Equity Release  

SJP joins Equity Release Council as market reaches new highs

SJP joins Equity Release Council as market reaches new highs

St James’s Place is the latest firm to join the Equity Release Council, at a time when the number of equity release products on offer in the UK sits at a 15-year high.

The wealth management group, home to more than £135bn in client funds, marks a notable addition to the representative trade body.

In the last two years, the council claims to have doubled both individual members and firms signed up to 1,500 and 600, respectively.

SJP has been offering its clients equity release advice for years.

It said its decision to join the industry’s council now was down to “the pace of change and innovation in the sector, as new plans and product features make equity release a flexible financial planning tool for clients in later life”.

SJP’s mortgage head, Paul Johnson, said: “With the market developing at such a pace, we want to ensure we continue to maintain the high standards of advice required for clients to take out equity release plans.”
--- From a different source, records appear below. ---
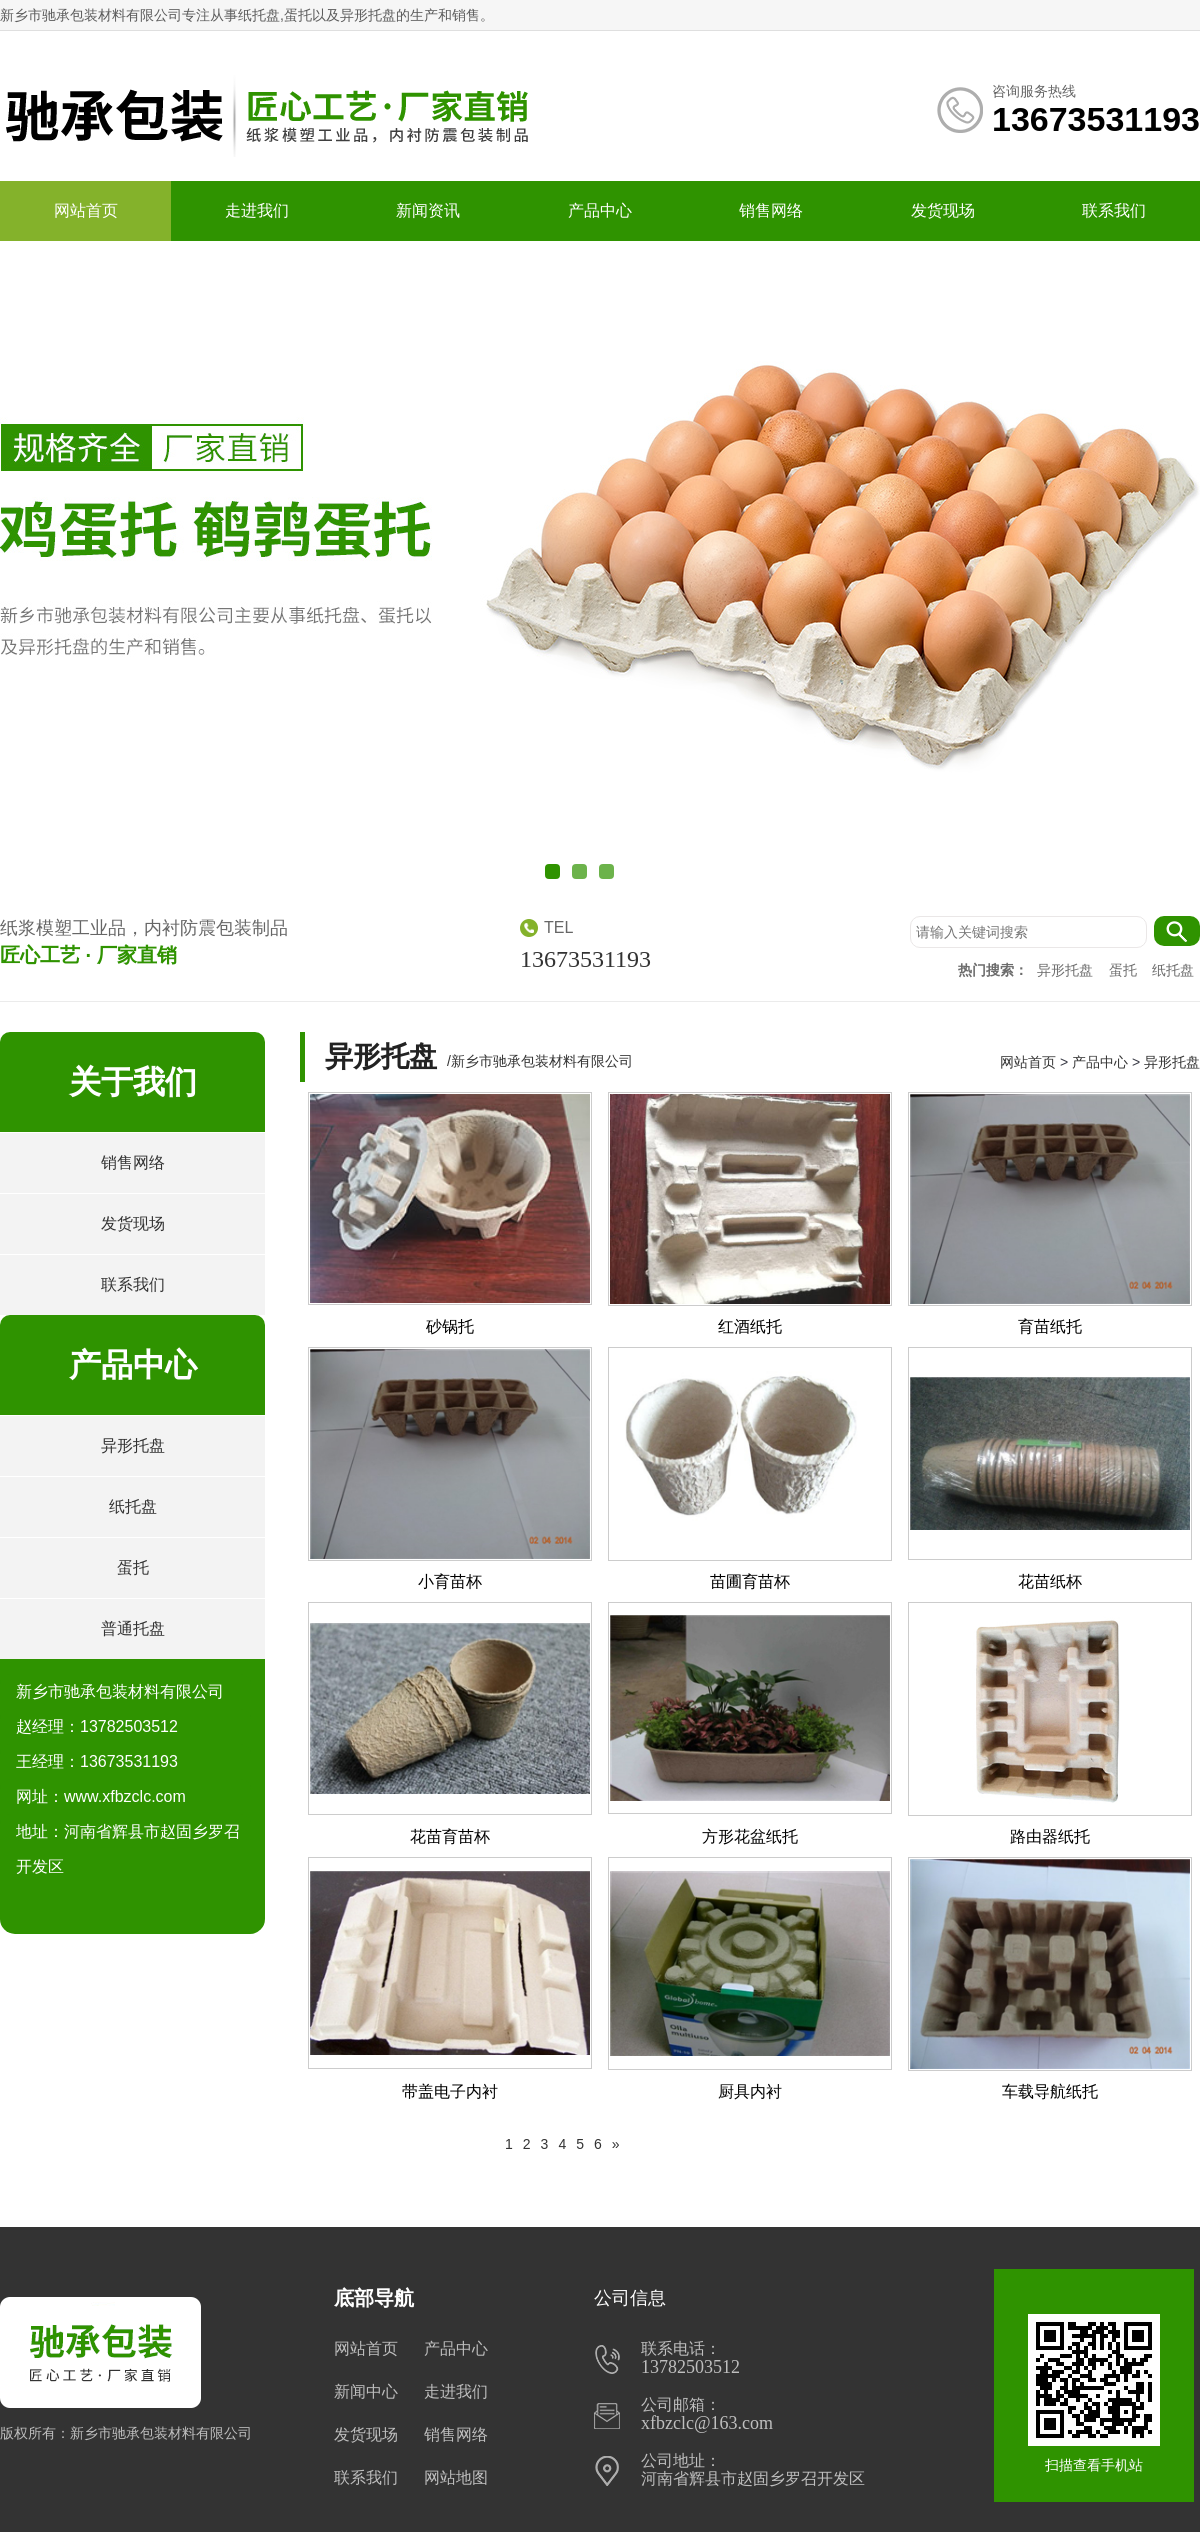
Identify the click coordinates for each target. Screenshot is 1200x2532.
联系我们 (1114, 210)
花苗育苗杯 (450, 1836)
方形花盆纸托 (750, 1836)
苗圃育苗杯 (750, 1581)
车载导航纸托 (1050, 2091)
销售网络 (771, 210)
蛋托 (1125, 970)
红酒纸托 (750, 1326)
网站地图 (456, 2477)
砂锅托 (450, 1326)
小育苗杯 (450, 1581)
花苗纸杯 (1050, 1581)
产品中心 (600, 210)
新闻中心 (366, 2391)
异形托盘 (1067, 970)
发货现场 (943, 210)
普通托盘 (133, 1628)
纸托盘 (1173, 970)
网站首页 (86, 210)
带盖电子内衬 (450, 2091)
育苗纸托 (1050, 1326)
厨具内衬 (750, 2091)
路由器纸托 (1050, 1836)
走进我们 (257, 210)
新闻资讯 (428, 210)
The equity release industry has been fighting a battle to better its reputation, which took a knock in the eighties and nineties amid a number of scandals leaving people with big amounts of debt.

But in recent years, a steady rise in demand for equity release options has fuelled a surge in products on the market.
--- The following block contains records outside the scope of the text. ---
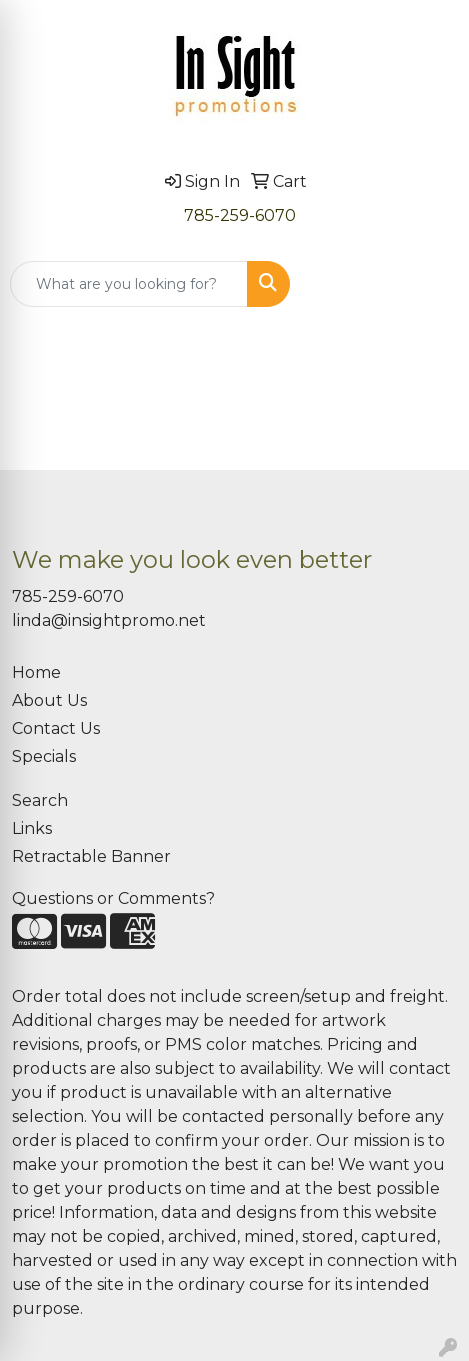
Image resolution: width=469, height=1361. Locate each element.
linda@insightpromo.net (109, 620)
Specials (44, 756)
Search (40, 800)
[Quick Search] (129, 284)
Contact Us (56, 728)
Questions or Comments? (113, 898)
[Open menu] (429, 284)
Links (32, 828)
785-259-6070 (240, 215)
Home (36, 672)
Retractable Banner (91, 856)
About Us (49, 700)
Between 2013 and 2018, equity release sales nearly doubled. This then saw product options rise from 86 in January 2018 to 221 in January 2019, according to the Equity Release Council.
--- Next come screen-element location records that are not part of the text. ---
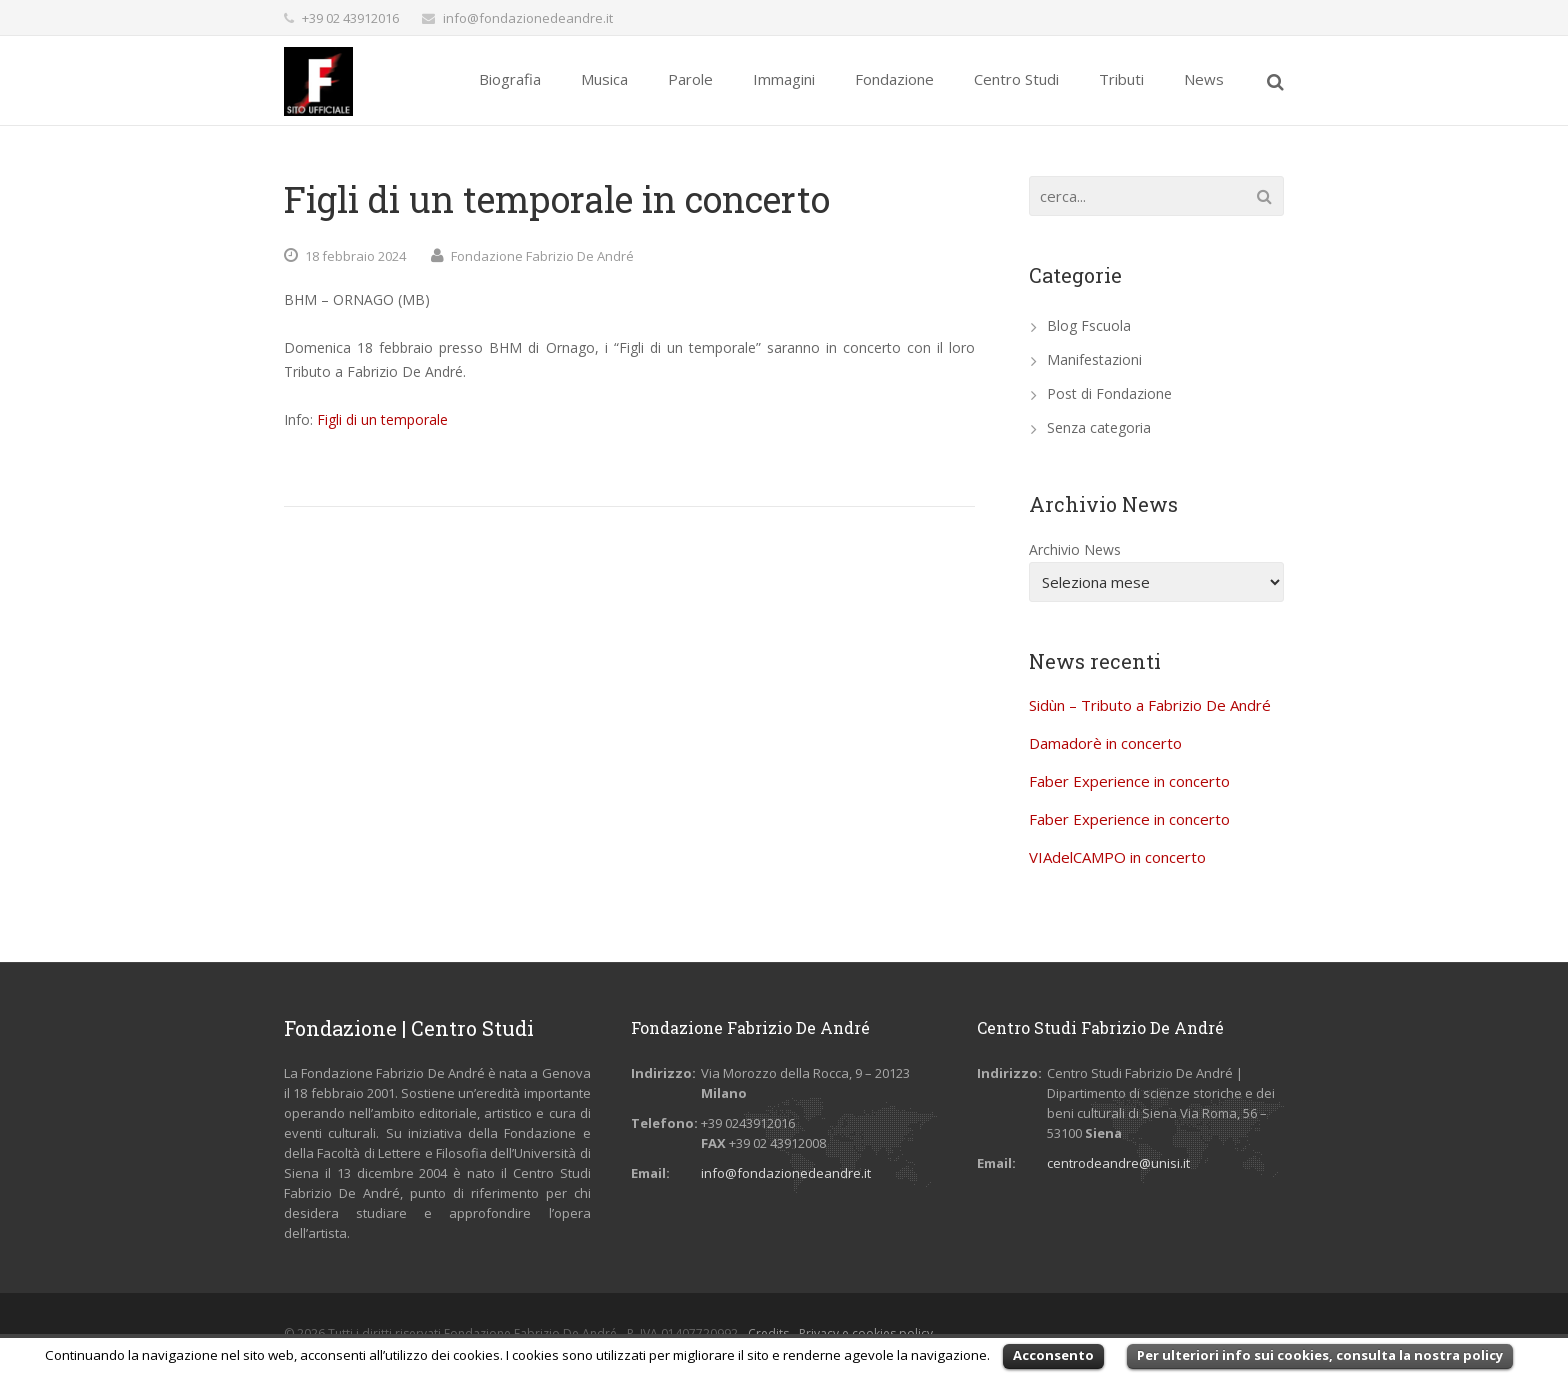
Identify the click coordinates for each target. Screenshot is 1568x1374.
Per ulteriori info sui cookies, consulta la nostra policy (1320, 1355)
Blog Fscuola (1089, 325)
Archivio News (1075, 549)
SJP has witnessed this trend itself. The wealth manager said nearly £4bn of property wealth was accessed by new and returning customers last year.

Since 1991, more than 1m UK homeowners have accessed £35bn in housing wealth via the council’s members.

“Our growing membership is becoming increasingly diverse as wealth managers, pensions specialists and mortgage advisers find their clients weighing up a host of decisions in later life, from care planning to the transfer of wealth between generations,” said Jim Boyd, the council’s chief executive.